Much in the same way many of the newer works that we have looked at so far, Apollo in the Age of Aquarius takes a thematic approach to the general overall topic of resistance to NASA and the space program. This was introduced early on by Neil Maher, in the introduction, where he also took the time to discuss his work in finding sources and his process for writing this specific book. Of all of the historiographies which I have read at the introductions of texts, I found Maher’s discussion of the current work being done in environmental histories of space, and his decision to look at resistance movements in conjunction with the space race, to be the most helpful and purposeful historiography which I have read. I normally struggle with authors who work to place their writing within a larger canon of literature, I understand its purpose but still find it difficult to enter myself into that text especially at the beginning of a book, however Maher’s decision to discuss what other historians were doing, as well as the beginnings of his research and his original goal for the text (explaining the unexpected ecology of NASA’s space capsules) into how he wrote the book that he did (“less an environmental and technological history of the space race and more a political history of the 1960s era, albeit one that focuses on the unforeseen relationship between space technology and the natural environment both in space and back on Earth”) works well to place the development of this text.

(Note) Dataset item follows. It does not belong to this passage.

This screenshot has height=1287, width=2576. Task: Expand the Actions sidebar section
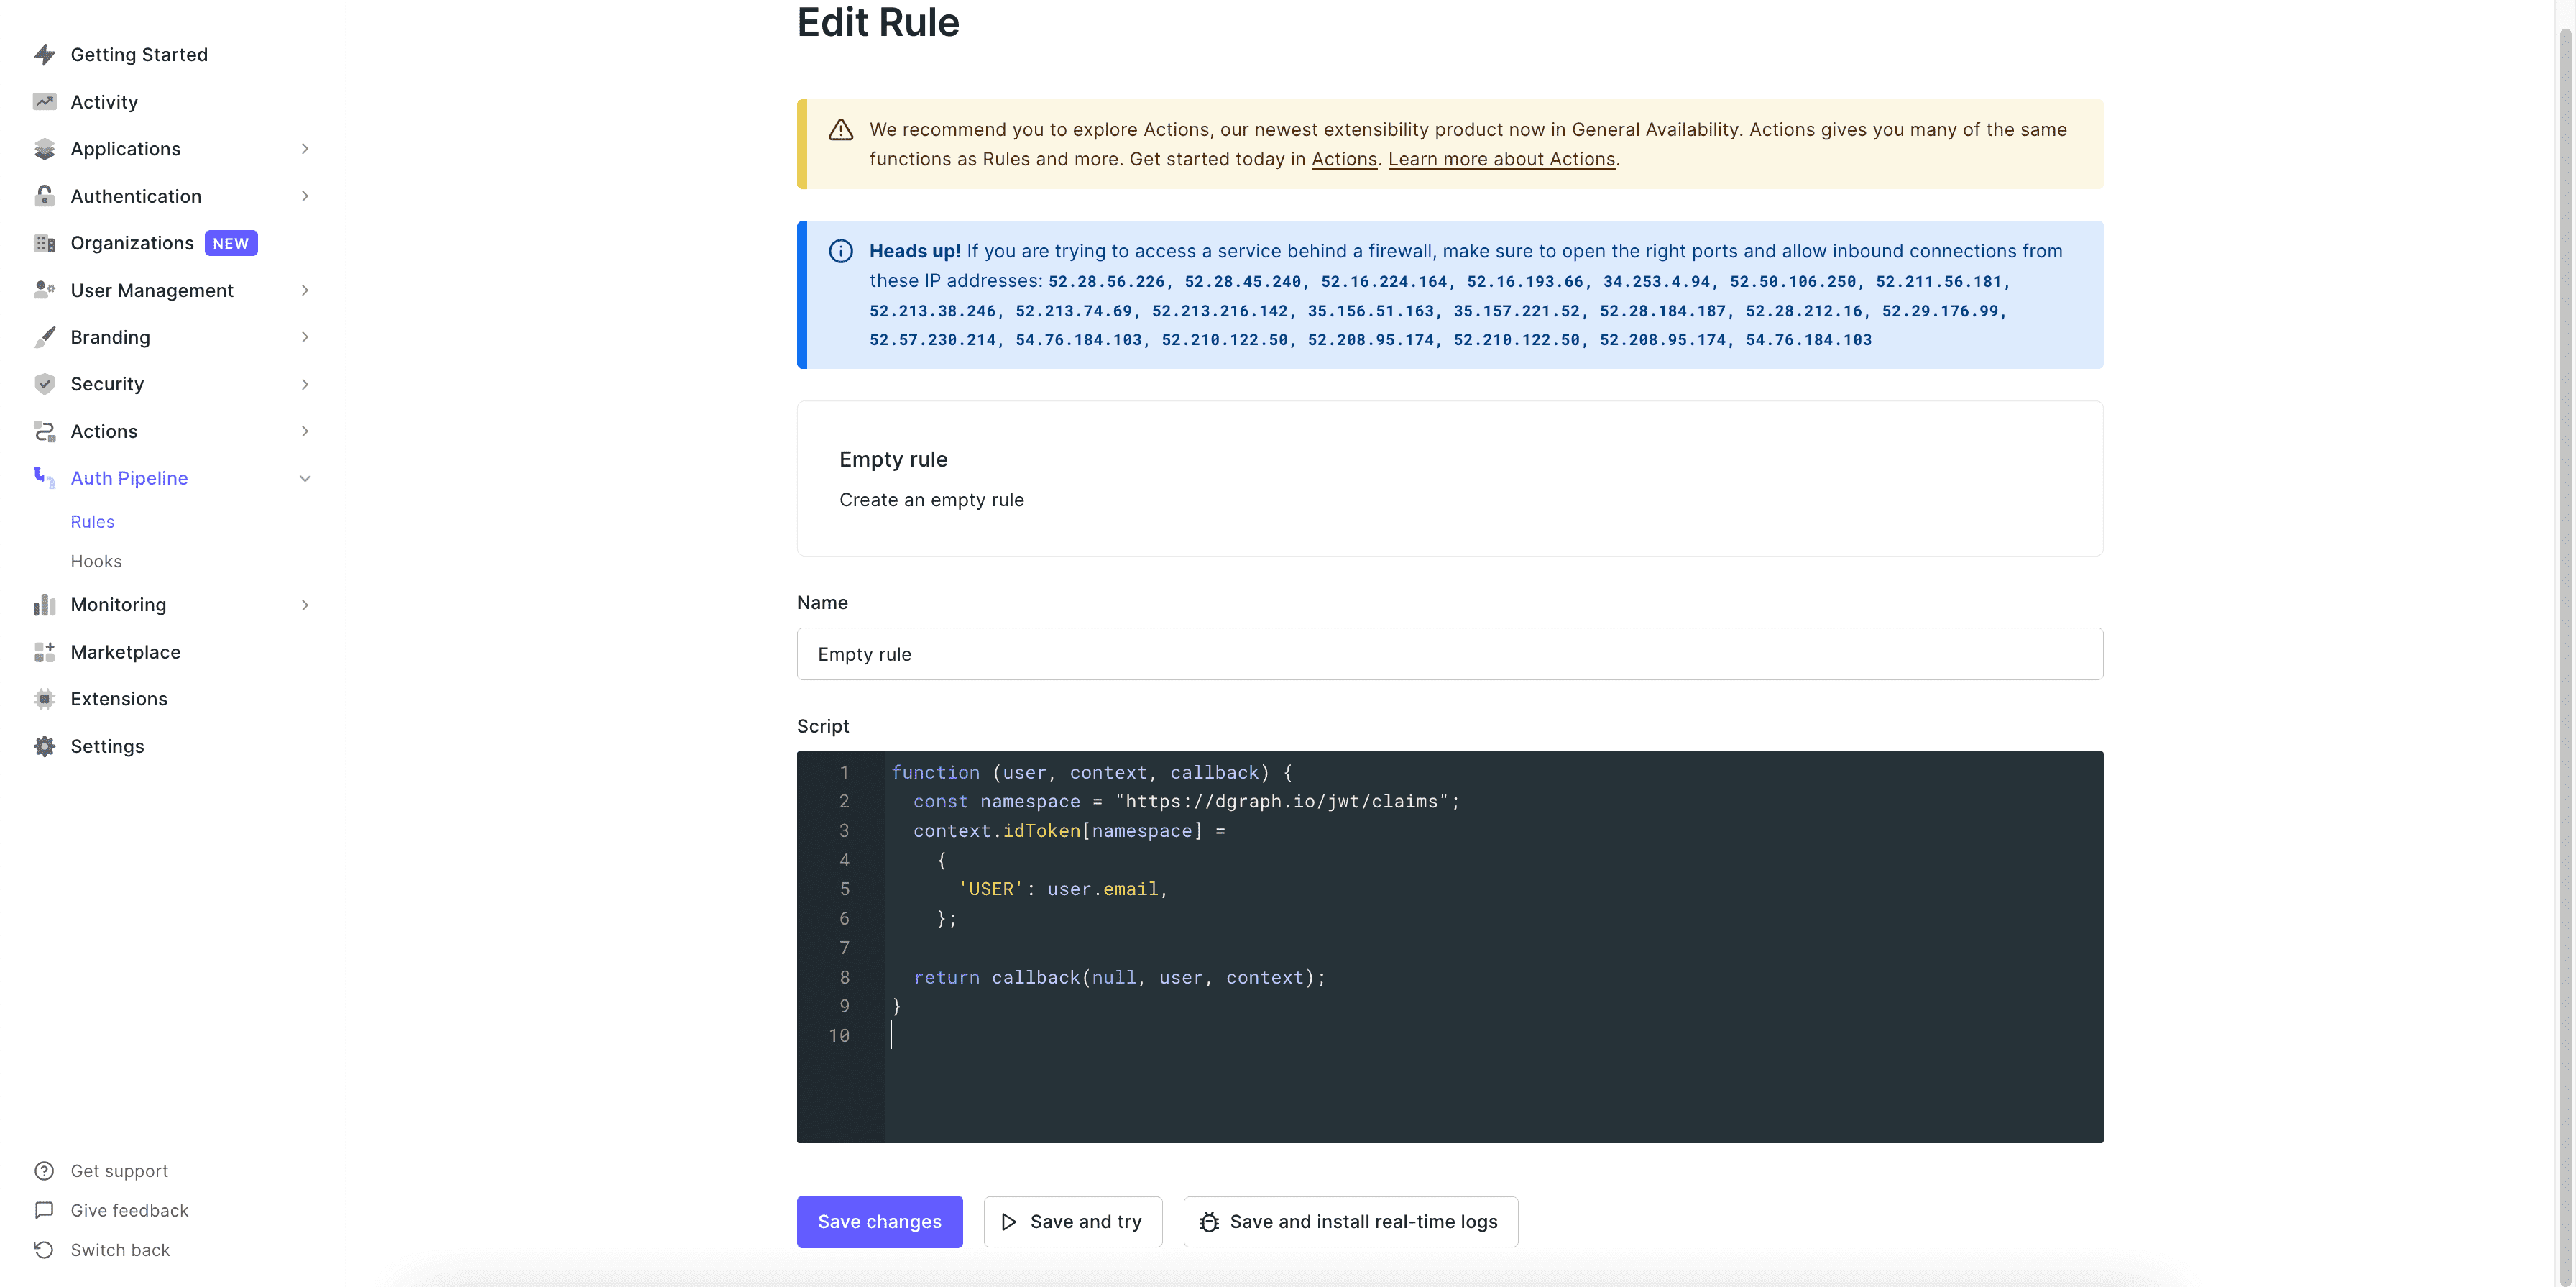point(305,431)
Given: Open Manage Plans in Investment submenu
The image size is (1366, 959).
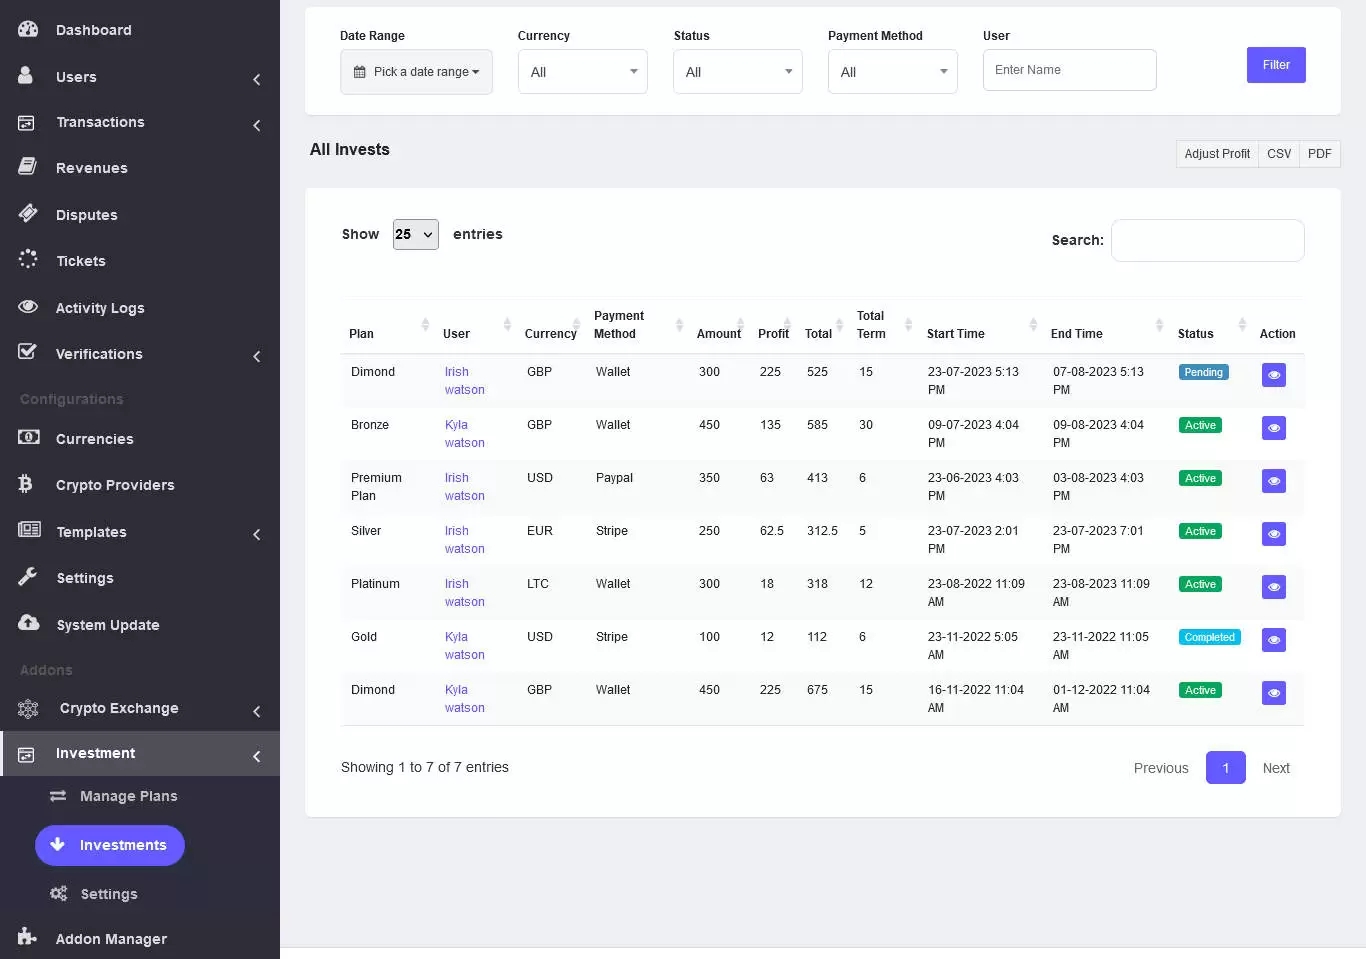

This text had many elements that will work well in conjunction with the work I am doing with my thesis, since it is a political and cultural history which is firmly placed in conversation with new technologies and Cold War rhetoric. First, however, I have to admit, that while I realize that the United States is a country full of diverse groups with different agendas and cultural views, I have been woefully ignorant of the backlash which the space program faced during the height of the space race. It makes perfect sense why each of these many groups (Poor People’s protests, civil rights groups, environmental groups, the “New Left”, the “New Right”, anti-war activists, women’s rights groups) would choose to protest a technological endeavor which undermined and actively worked against these causes. The familiar narrative today of the Space Race fits in with the narrative of this created American identity which we have been discussing, it was contrived to seem much more positive in retrospect, which is exactly the point of creating such a narrative about a collective identity, to make society seem homogeneous when it is clearly not.

There are many moments in this text which I felt were directly useful to my thesis, but it was chapter four, “Heavenly Bodies: ‘Manned Spaceflight’ and the Women’s Movement” that I found to be the most compelling to me as a reader, and which really worked to dismantle some of the identity construction we have discussed. The contrast which Maher provides to a discussion of the “place” of women in space between the United States and the Soviet Union speaks to the idea of a war of ideology which we saw earlier. When Valentina Tereshkova became the first woman to go to space, the Soviets were not concerned with that fact that space was no longer a men’s-only club, nor were they focused on her beauty as a woman, but instead celebrated that she was a strong, fit woman who was able to handle the rigours of going into space. On the other hand, scientists in the United States were still unsure of if the female body could handle a launch into space, let alone could they figure out what to do when women would need to use the restroom, which apparently held its own set of logistical issues. The fact that women went to space in the Soviet Union more than a decade before they were allowed into space in the United States was a large part of the rhetoric of second-wave feminists in the US, playing directly into the tensions of the Cold War. There were also fears regarding the degrading of the male form in the United States. Men were growing soft due to their office jobs (another major aspect of my thesis) and strong, masculine, physically active astronauts could be held up as the model for what the American Man should be. If women were allowed into space, what would this mean for the male form? Would they still be considered the prime example of a human, if women could achieve the same goals? It is a very interesting discussion which Maher was bringing to light in this chapter, which encapsulates many of the themes of my own thesis.